Database - atabegruslan/Notes GitHub Wiki

Speed up MySQL

Index

Index All Columns Used in 'where', 'order by', and 'group by' Clauses

Index make selection faster but modifications/DML operations slower.

For selection: clustered index is the fastest, non clustered index can be even worse than no index.

Don't have unused indexes lying around.

Optimize Like Statements With Union Clause

If the ORs in the WHERE clause are too much or too complicated, the optimizer could incorrectly choose a full table scan to retrieve a record.
Use UNION instead.

Avoid Like Expressions With Leading Wildcards

Don't do WHERE column LIKE '%xxx'. MySQL can't utilize indexes and will do full table scan instead.

Don’t do negative searches

Instead of: SELECT * FROM Customers WHERE RegionID <> 3 (which can't utilize indexes),

Use: SELECT * FROM Customers WHERE RegionID < 3 UNION ALL SELECT * FROM Customers WHERE RegionID (which can utilize indexes).

Don't use function inside WHERE clause

If so, the SQL server will scan instead of seek table using indexes.

Take Advantage of MySQL Full-Text Searches

If you have to use wildcards, utilize full text index instead.

https://github.com/atabegruslan/Notes/wiki/Database#full-text-vs-metadata-search

IN vs UNION ALL

(Sidenote: UNION ALL display duplicate values, UNION don't)

When filtering rows of data on multiple values in tables with skewed distributions and non-covering indexes, writing your logic into multiple statements joined with UNION ALLs can sometimes generate more efficient execution plans than just using IN or ORs.

DISTINCT with few unique values

Using the DISTINCT operator is not always the fastest way to return the unique values in a dataset.

Using recursive CTEs to return distinct values on large datasets with relatively few unique values: https://sqlperformance.com/2014/10/t-sql-queries/performance-tuning-whole-plan

What are Common Table Expressions: https://www.sqlservertutorial.net/sql-server-basics/sql-server-cte/

Optimize Your Database Schema

Avoid Use of Non-correlated Scalar Sub Query

Non-correlated vs correlated subqueries:
Non-correlated means subquery is independent of parent query. Correlated means subquery depends on input from parent query.
https://www.vertica.com/docs/9.2.x/HTML/Content/Authoring/AnalyzingData/Queries/Subqueries/NoncorrelatedAndCorrelatedSubqueries.htm

Scalar subqueries:
A subquery that selects only one column or expression and returns one row.
https://docs.actian.com/ingres/11.0/index.html#page/SQLRef/Scalar_Subqueries.htm

If subquery in independent of parent query, then write it as an independent query. It's less complicated for the optimizer.

Derived tables instead of correlated subqueries

What are derived tables: https://www.mysqltutorial.org/mysql-derived-table/

Derived table queries often produces better performance due to their set-based nature.

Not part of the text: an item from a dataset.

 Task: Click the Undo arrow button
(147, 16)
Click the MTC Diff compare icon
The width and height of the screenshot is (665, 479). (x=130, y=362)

GROUP BY instead of Window functions

What are window function: https://www.sqltutorial.org/sql-window-functions/

Sometimes window functions rely a little too much on tempdb and blocking operators to accomplish what you ask of them. While using them is always my first choice because of their simple syntax, if they perform poorly you can usually rewrite them as an old-fashioned GROUP BY to achieve better performance.

MySQL Query Caching

Cache: https://www.digitalocean.com/community/tutorials/how-to-optimize-mysql-with-query-cache-on-ubuntu-18-04

Cache refreshing:

  1. On write. Update cache upon updating original data.
  2. Application polls original data to update cache.
  3. Original DB pushes/notifies cache upon change.

Issue about UPDATE

UPDATE statement is logged, which means it has to write twice for every single write to the table.

Example:

Situation: Reading from the Customer table and you want anyone with more than $100,000 in orders to be labeled as "Preferred".

Bad solution: Insert the data into the table. Then run an UPDATE statement to set the CustomerRank column to "Preferred" for anyone who has more than $100,000 in orders.

Good solution:

SELECT ..., ...,
CASE
    WHEN amount > 100000 THEN 'Preferred'
    ELSE ''
END AS CustomerRank
FROM Customer;

and then insert it.

Don’t blindly reuse code

When copying code, rid the things that you don't need. eg joins, where conditions...

Be selective for what columns and rows you retrieve

Regarding columns: Don't use SELECT *, just select what you need.

Don’t double-dip

Query large tables only once whenever possible.

Do pre-stage data

This is one of my favorite topics because it’s an old technique that’s often overlooked. If you have a report or a procedure (or better yet, a set of them) that will do similar joins to large tables, it can be a benefit for you to pre-stage the data by joining the tables ahead of time and persisting them into a table. Now the reports can run against that pre-staged table and avoid the large join.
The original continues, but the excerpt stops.